---- TASK INPUTS
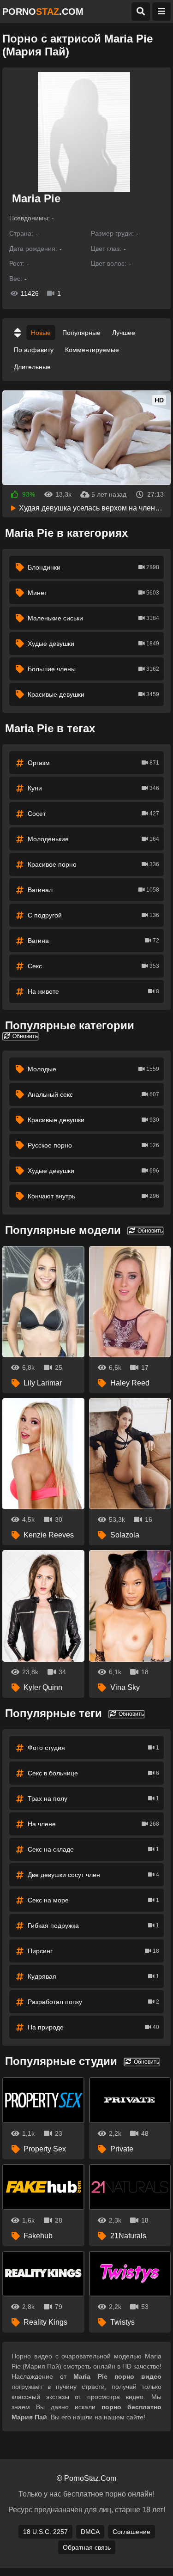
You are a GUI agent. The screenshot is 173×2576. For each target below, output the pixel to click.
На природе (93, 2027)
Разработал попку (93, 2001)
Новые (41, 332)
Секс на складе (93, 1849)
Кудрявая (93, 1976)
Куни (93, 788)
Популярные (81, 332)
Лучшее (123, 332)
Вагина (93, 940)
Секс (93, 966)
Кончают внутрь (93, 1196)
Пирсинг (93, 1951)
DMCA (90, 2531)
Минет (93, 592)
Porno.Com (43, 11)
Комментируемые (92, 349)
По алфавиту (34, 349)
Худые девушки (93, 643)
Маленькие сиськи (93, 618)
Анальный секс (93, 1094)
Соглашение (131, 2531)
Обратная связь (87, 2547)
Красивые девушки (93, 694)
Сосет (93, 813)
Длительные (32, 367)
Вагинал (93, 889)
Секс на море (93, 1900)
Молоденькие (93, 839)
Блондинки (93, 567)
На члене (93, 1824)
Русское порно (93, 1145)
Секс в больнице (93, 1773)
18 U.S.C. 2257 (45, 2531)
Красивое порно (93, 864)
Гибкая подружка (93, 1925)
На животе (93, 991)
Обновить (24, 1036)
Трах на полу (93, 1798)
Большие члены (93, 669)
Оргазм (93, 762)
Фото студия (93, 1747)
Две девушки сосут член (93, 1874)
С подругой (93, 915)
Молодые (93, 1069)
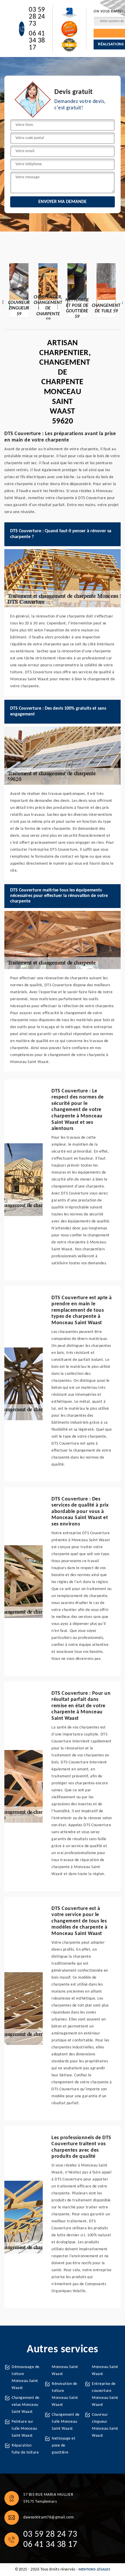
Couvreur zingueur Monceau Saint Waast (105, 2425)
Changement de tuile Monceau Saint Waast (66, 2422)
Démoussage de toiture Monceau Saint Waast (26, 2377)
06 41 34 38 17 (37, 40)
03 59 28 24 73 (37, 16)
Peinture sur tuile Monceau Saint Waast (24, 2429)
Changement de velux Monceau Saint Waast (26, 2405)
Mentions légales (94, 2569)
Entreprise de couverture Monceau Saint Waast (105, 2394)
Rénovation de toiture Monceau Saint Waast (65, 2394)
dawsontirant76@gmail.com (48, 2517)
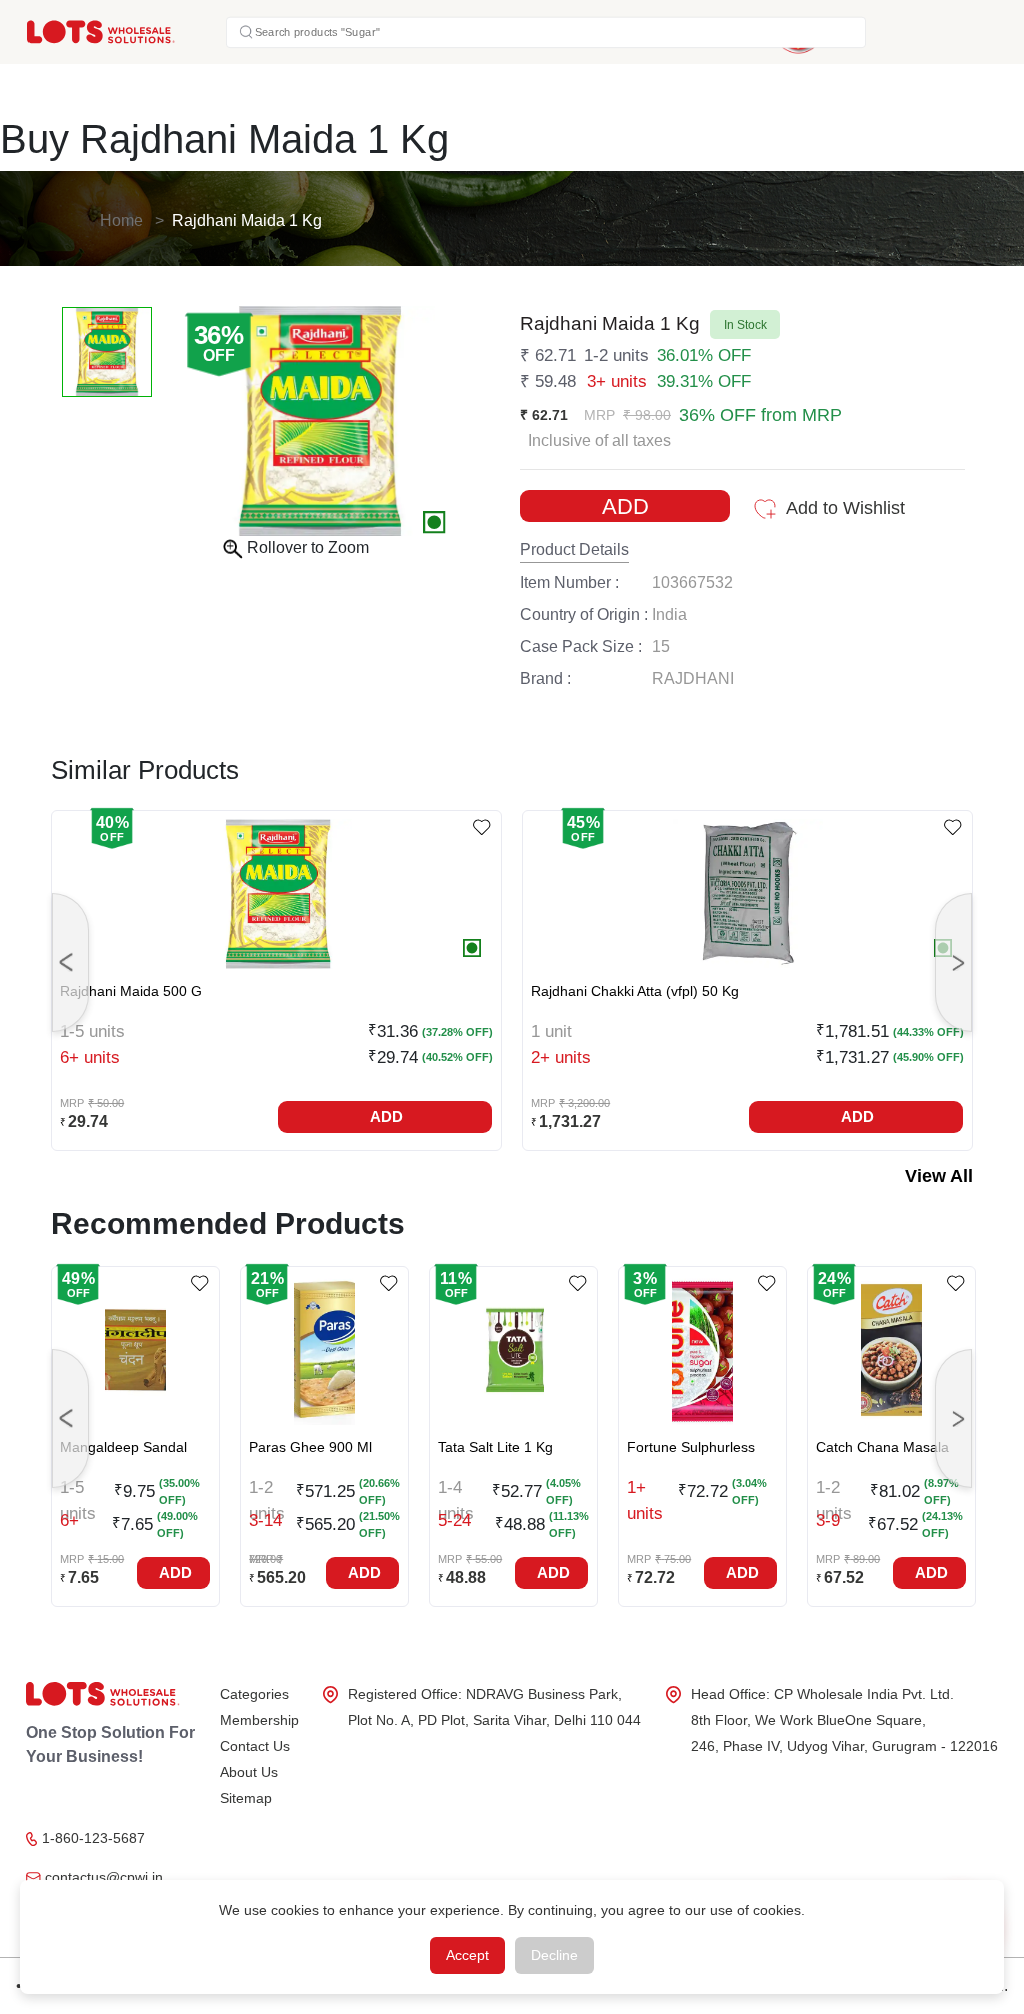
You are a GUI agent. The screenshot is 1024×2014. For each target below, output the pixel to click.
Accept (467, 1955)
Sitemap (246, 1798)
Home (121, 220)
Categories (254, 1694)
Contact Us (255, 1746)
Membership (259, 1720)
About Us (249, 1772)
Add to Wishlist (845, 508)
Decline (554, 1955)
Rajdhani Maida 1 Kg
--------
### REQUIREMENT
Filter the entries by the string "output" and copy each matching line.

### ANSWER SECTION
You are a GUI agent. The screenshot is 173×2576. For each target below, output the pixel to click.
You are a GUI agent. The screenshot is 1024×2014. For each target below, output the pixel to click.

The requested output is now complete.